* WHAT TO PRODUCE *
Quote all of the entries word for word.

Source data
□ □ □ □ □ □ □

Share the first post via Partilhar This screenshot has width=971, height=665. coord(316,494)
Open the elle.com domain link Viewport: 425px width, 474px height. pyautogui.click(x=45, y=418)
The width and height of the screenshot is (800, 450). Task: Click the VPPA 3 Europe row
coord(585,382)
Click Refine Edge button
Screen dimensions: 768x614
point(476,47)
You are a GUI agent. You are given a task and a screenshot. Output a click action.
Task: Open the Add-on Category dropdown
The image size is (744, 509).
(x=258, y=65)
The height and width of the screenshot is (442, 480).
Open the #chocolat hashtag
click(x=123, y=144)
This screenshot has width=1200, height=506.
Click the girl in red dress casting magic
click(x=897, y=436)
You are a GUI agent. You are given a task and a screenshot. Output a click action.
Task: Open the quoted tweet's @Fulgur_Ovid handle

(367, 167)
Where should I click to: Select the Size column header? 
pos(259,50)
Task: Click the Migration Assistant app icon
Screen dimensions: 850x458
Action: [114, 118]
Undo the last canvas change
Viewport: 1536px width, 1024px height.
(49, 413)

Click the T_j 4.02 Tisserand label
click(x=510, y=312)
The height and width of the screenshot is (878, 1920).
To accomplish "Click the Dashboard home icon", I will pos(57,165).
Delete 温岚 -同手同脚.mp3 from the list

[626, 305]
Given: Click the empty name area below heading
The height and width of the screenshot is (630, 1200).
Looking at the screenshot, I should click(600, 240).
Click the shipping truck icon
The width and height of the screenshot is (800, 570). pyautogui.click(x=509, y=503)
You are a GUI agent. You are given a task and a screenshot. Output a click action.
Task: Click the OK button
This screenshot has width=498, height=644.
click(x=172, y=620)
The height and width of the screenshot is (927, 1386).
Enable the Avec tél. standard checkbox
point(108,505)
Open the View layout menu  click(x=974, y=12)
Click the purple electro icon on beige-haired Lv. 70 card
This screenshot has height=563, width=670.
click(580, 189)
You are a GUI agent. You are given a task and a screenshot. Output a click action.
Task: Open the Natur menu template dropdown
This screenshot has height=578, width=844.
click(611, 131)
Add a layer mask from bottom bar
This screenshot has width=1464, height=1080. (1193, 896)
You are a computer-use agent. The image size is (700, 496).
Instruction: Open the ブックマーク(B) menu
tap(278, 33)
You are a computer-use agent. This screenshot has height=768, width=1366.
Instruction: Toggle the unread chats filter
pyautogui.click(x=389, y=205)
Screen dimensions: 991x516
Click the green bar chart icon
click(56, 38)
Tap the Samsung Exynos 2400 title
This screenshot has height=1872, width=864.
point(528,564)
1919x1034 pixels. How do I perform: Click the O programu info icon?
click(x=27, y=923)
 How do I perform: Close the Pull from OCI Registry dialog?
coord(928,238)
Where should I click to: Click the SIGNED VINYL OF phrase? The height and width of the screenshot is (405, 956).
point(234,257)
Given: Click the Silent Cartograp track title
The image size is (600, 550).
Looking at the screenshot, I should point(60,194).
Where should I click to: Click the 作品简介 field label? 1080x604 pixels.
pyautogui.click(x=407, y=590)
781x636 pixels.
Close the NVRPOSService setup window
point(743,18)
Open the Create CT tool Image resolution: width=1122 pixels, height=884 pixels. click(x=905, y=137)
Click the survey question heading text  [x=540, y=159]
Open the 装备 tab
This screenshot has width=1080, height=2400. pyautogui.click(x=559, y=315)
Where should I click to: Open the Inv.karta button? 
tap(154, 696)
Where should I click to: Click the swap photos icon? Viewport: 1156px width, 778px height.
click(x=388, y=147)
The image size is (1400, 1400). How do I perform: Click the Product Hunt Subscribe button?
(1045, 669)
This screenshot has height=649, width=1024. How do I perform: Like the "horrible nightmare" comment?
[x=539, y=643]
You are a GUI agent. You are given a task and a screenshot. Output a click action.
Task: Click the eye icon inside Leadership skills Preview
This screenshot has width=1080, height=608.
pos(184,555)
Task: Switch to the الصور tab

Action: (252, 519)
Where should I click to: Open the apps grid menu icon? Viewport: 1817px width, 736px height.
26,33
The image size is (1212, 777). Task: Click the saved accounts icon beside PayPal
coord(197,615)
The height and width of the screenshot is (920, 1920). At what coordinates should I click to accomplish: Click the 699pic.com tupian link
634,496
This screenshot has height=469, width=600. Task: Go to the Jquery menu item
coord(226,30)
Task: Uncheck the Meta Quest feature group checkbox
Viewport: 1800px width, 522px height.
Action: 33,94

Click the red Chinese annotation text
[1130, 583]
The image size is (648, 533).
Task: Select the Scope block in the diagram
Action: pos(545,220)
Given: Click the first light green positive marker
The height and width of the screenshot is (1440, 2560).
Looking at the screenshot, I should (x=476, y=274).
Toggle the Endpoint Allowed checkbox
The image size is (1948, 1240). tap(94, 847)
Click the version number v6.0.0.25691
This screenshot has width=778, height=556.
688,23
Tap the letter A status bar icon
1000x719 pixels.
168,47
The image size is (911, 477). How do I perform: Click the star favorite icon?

□ □ □ □ □ □ □

* ANSWER TO THIS TASK *
Share the first post via Partilhar This screenshot has width=971, height=665. coord(316,494)
Open the elle.com domain link Viewport: 425px width, 474px height. pyautogui.click(x=45, y=418)
The width and height of the screenshot is (800, 450). Task: Click the VPPA 3 Europe row
coord(585,382)
Click Refine Edge button
Screen dimensions: 768x614
point(476,47)
You are a GUI agent. You are given a task and a screenshot. Output a click action.
Task: Open the Add-on Category dropdown
The image size is (744, 509).
(x=258, y=65)
The height and width of the screenshot is (442, 480).
Open the #chocolat hashtag
click(x=123, y=144)
This screenshot has width=1200, height=506.
Click the girl in red dress casting magic
click(x=897, y=436)
You are a GUI agent. You are given a task and a screenshot. Output a click action.
Task: Open the quoted tweet's @Fulgur_Ovid handle

(367, 167)
Where should I click to: Select the Size column header? 
pos(259,50)
Task: Click the Migration Assistant app icon
Screen dimensions: 850x458
Action: [114, 118]
Undo the last canvas change
Viewport: 1536px width, 1024px height.
(49, 413)

Click the T_j 4.02 Tisserand label
click(x=510, y=312)
The height and width of the screenshot is (878, 1920).
To accomplish "Click the Dashboard home icon", I will pos(57,165).
Delete 温岚 -同手同脚.mp3 from the list

[626, 305]
Given: Click the empty name area below heading
The height and width of the screenshot is (630, 1200).
Looking at the screenshot, I should click(600, 240).
Click the shipping truck icon
The width and height of the screenshot is (800, 570). pyautogui.click(x=509, y=503)
You are a GUI agent. You are given a task and a screenshot. Output a click action.
Task: Click the OK button
This screenshot has width=498, height=644.
click(x=172, y=620)
The height and width of the screenshot is (927, 1386).
Enable the Avec tél. standard checkbox
point(108,505)
Open the View layout menu  click(x=974, y=12)
Click the purple electro icon on beige-haired Lv. 70 card
This screenshot has height=563, width=670.
click(580, 189)
You are a GUI agent. You are given a task and a screenshot. Output a click action.
Task: Open the Natur menu template dropdown
This screenshot has height=578, width=844.
click(611, 131)
Add a layer mask from bottom bar
This screenshot has width=1464, height=1080. (1193, 896)
You are a computer-use agent. The image size is (700, 496).
Instruction: Open the ブックマーク(B) menu
tap(278, 33)
You are a computer-use agent. This screenshot has height=768, width=1366.
Instruction: Toggle the unread chats filter
pyautogui.click(x=389, y=205)
Screen dimensions: 991x516
Click the green bar chart icon
click(56, 38)
Tap the Samsung Exynos 2400 title
This screenshot has height=1872, width=864.
point(528,564)
1919x1034 pixels. How do I perform: Click the O programu info icon?
click(x=27, y=923)
 How do I perform: Close the Pull from OCI Registry dialog?
coord(928,238)
Where should I click to: Click the SIGNED VINYL OF phrase? The height and width of the screenshot is (405, 956).
point(234,257)
Given: Click the Silent Cartograp track title
The image size is (600, 550).
Looking at the screenshot, I should point(60,194).
Where should I click to: Click the 作品简介 field label? 1080x604 pixels.
pyautogui.click(x=407, y=590)
781x636 pixels.
Close the NVRPOSService setup window
point(743,18)
Open the Create CT tool Image resolution: width=1122 pixels, height=884 pixels. click(x=905, y=137)
Click the survey question heading text  [x=540, y=159]
Open the 装备 tab
This screenshot has width=1080, height=2400. pyautogui.click(x=559, y=315)
Where should I click to: Open the Inv.karta button? 
tap(154, 696)
Where should I click to: Click the swap photos icon? Viewport: 1156px width, 778px height.
click(x=388, y=147)
The image size is (1400, 1400). How do I perform: Click the Product Hunt Subscribe button?
(1045, 669)
This screenshot has height=649, width=1024. How do I perform: Like the "horrible nightmare" comment?
[x=539, y=643]
You are a GUI agent. You are given a task and a screenshot. Output a click action.
Task: Click the eye icon inside Leadership skills Preview
This screenshot has width=1080, height=608.
pos(184,555)
Task: Switch to the الصور tab

Action: (252, 519)
Where should I click to: Open the apps grid menu icon? Viewport: 1817px width, 736px height.
26,33
The image size is (1212, 777). Task: Click the saved accounts icon beside PayPal
coord(197,615)
The height and width of the screenshot is (920, 1920). At what coordinates should I click to accomplish: Click the 699pic.com tupian link
634,496
This screenshot has height=469, width=600. Task: Go to the Jquery menu item
coord(226,30)
Task: Uncheck the Meta Quest feature group checkbox
Viewport: 1800px width, 522px height.
Action: 33,94

Click the red Chinese annotation text
[1130, 583]
The image size is (648, 533).
Task: Select the Scope block in the diagram
Action: pos(545,220)
Given: Click the first light green positive marker
The height and width of the screenshot is (1440, 2560).
Looking at the screenshot, I should (x=476, y=274).
Toggle the Endpoint Allowed checkbox
The image size is (1948, 1240). tap(94, 847)
Click the version number v6.0.0.25691
This screenshot has width=778, height=556.
688,23
Tap the letter A status bar icon
1000x719 pixels.
168,47
The image size is (911, 477). How do I perform: Click the star favorite icon?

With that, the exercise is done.